⟨

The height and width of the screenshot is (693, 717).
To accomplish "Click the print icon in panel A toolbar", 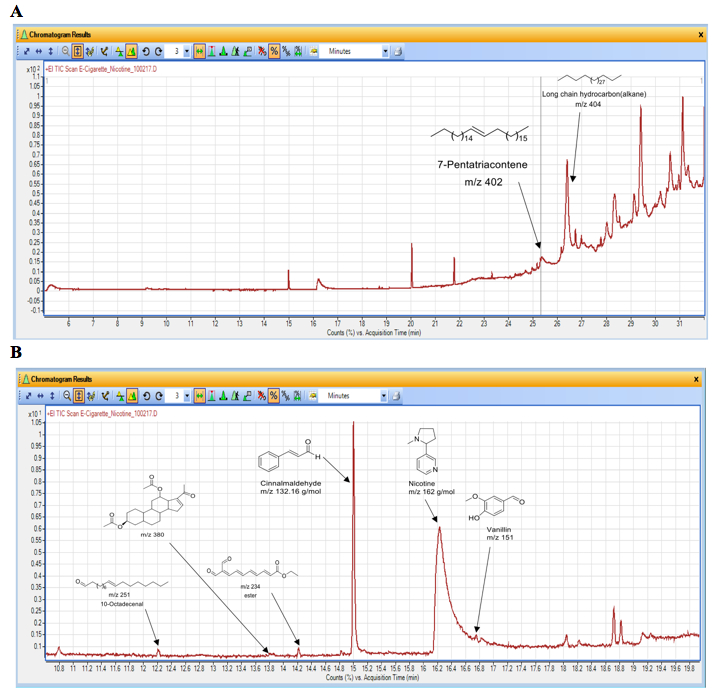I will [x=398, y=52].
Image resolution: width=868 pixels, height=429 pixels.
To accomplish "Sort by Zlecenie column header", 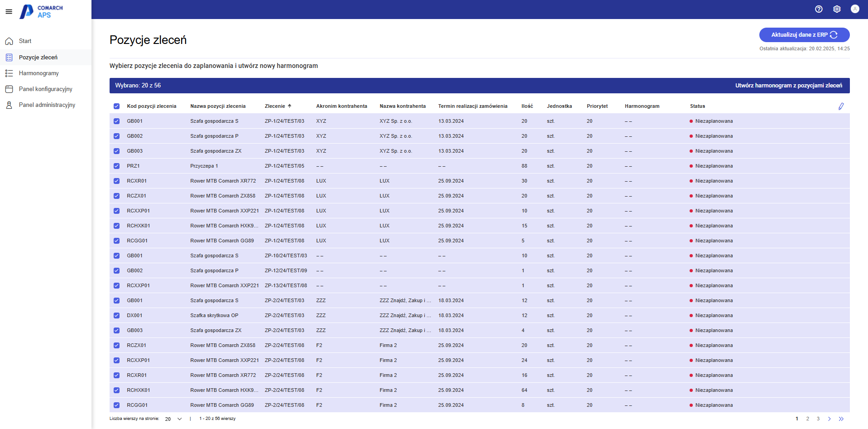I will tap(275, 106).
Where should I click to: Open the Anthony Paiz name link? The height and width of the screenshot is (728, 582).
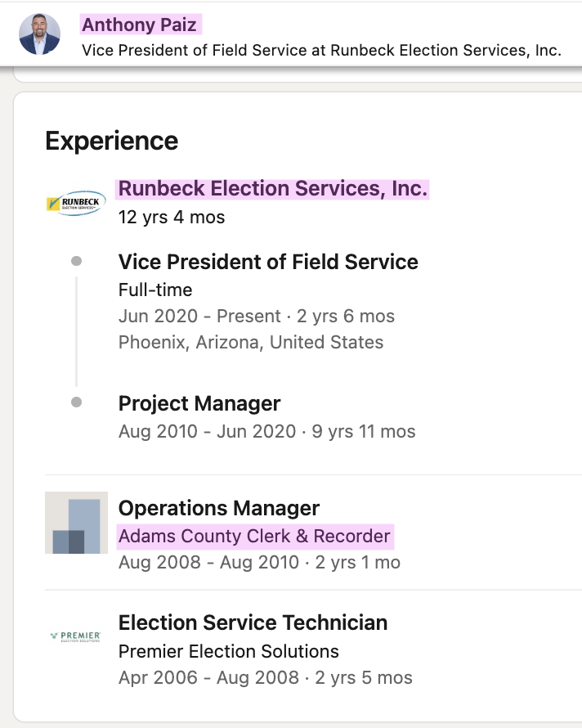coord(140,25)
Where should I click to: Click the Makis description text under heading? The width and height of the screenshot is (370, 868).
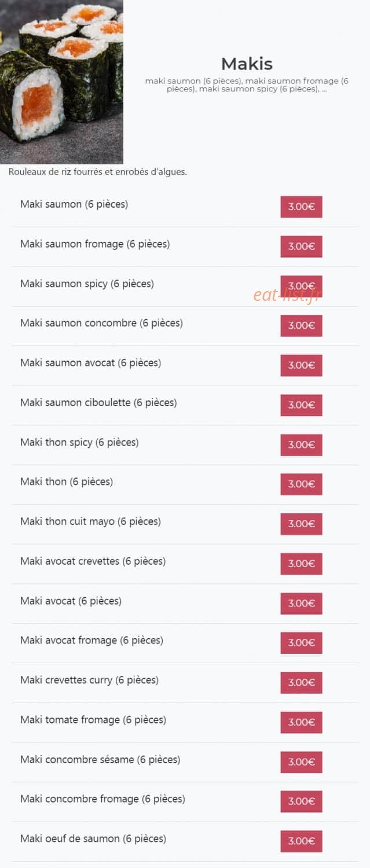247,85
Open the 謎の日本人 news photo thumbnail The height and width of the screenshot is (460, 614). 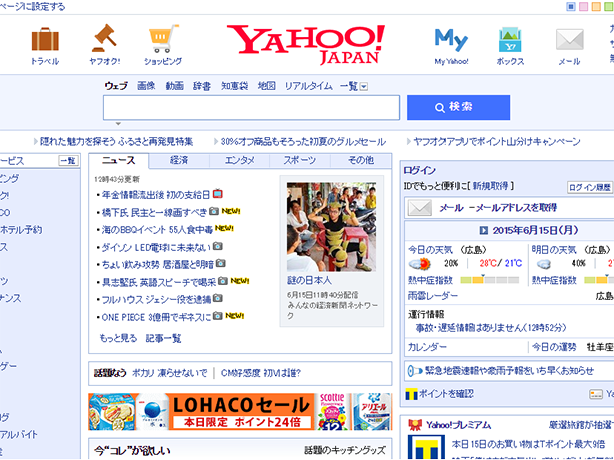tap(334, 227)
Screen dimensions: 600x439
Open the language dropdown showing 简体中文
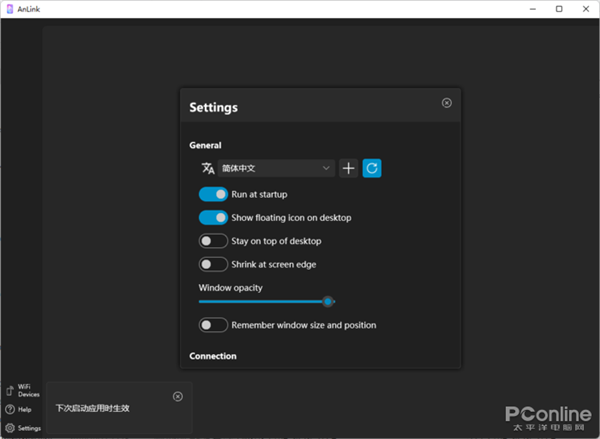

⟩

Only the lines from the one that holds "Screen dimensions: 600x439" through the end of the records above should be printed again, exactly as they are. Leave out the pictures.

Screen dimensions: 600x439
Open the language dropdown showing 简体中文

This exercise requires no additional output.